This article presents two area/latency optimized gate level asynchronous full
adder designs which correspond to early output logic. The proposed full adders
are constructed using the delay-insensitive dual-rail code and adhere to the
four-phase return-to-zero handshaking. For an asynchronous ripple carry adder
(RCA) constructed using the proposed early output full adders, the
relative-timing assumption becomes necessary and the inherent advantages of the
relative-timed RCA are: (1) computation with valid inputs, i.e., forward
latency is data-dependent, and (2) computation with spacer inputs involves a
bare minimum constant reverse latency of just one full adder delay, thus
resulting in the optimal cycle time.

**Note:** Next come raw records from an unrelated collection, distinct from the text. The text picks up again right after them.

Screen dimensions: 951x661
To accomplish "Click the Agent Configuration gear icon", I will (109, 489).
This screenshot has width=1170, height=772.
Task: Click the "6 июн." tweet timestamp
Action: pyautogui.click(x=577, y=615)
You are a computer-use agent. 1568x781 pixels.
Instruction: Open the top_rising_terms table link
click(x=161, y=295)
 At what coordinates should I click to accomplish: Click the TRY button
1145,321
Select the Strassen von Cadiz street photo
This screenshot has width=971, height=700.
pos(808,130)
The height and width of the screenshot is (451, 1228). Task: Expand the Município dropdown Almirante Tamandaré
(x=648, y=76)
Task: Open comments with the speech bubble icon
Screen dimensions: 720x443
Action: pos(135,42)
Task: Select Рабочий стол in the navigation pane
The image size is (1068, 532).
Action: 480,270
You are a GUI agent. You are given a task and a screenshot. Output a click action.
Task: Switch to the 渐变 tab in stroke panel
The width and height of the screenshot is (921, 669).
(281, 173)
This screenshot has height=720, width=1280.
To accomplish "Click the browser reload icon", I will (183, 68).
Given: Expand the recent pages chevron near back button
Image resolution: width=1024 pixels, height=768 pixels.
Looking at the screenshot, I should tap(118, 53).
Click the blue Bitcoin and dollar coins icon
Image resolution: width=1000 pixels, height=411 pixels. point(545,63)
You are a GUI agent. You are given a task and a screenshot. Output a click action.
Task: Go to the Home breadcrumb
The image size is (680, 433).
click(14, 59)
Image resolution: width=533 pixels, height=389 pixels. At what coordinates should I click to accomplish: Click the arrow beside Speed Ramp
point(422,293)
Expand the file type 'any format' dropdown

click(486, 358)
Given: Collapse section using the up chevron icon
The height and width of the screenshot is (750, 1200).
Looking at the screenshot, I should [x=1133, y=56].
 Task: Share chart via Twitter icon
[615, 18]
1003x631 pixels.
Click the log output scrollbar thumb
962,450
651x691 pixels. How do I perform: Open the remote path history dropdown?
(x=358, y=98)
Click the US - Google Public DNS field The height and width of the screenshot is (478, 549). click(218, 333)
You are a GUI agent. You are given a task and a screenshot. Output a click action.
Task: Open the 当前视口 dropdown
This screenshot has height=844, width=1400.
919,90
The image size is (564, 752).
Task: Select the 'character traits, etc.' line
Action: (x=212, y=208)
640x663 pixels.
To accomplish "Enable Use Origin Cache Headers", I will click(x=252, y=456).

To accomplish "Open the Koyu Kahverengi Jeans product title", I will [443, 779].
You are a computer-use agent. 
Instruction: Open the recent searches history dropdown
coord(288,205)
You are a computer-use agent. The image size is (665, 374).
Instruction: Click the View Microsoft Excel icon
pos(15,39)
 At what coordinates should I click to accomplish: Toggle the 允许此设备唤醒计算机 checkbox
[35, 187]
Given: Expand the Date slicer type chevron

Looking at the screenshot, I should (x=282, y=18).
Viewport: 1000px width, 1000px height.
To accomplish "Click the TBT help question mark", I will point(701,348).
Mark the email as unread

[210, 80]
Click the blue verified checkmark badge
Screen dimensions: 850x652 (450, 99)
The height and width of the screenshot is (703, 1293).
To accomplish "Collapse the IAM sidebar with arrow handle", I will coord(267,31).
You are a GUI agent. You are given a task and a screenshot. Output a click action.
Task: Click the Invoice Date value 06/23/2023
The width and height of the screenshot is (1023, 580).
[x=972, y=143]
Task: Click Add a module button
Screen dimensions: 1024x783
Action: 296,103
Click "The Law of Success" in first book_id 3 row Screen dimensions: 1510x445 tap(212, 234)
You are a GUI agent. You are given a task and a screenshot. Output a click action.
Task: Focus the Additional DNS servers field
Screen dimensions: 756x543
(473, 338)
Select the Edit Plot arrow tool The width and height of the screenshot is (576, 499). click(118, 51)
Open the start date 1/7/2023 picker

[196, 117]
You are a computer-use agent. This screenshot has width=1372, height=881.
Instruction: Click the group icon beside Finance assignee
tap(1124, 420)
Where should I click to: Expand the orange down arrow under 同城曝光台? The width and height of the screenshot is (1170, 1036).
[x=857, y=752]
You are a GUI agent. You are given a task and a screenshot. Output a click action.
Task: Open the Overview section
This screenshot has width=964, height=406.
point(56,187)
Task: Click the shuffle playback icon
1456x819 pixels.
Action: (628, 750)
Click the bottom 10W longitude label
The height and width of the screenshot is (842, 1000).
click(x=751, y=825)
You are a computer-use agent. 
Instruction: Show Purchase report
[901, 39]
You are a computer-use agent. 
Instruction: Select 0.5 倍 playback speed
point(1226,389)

With respect to different 32-bit RCA
implementations, and in comparison with the optimized strong-indication,
weak-indication, and early output full adder designs, one of the proposed early
output full adders achieves respective reductions in latency by 67.8, 12.3 and
6.1 %, while the other proposed early output full adder achieves corresponding
reductions in area by 32.6, 24.6 and 6.9 %, with practically no power penalty.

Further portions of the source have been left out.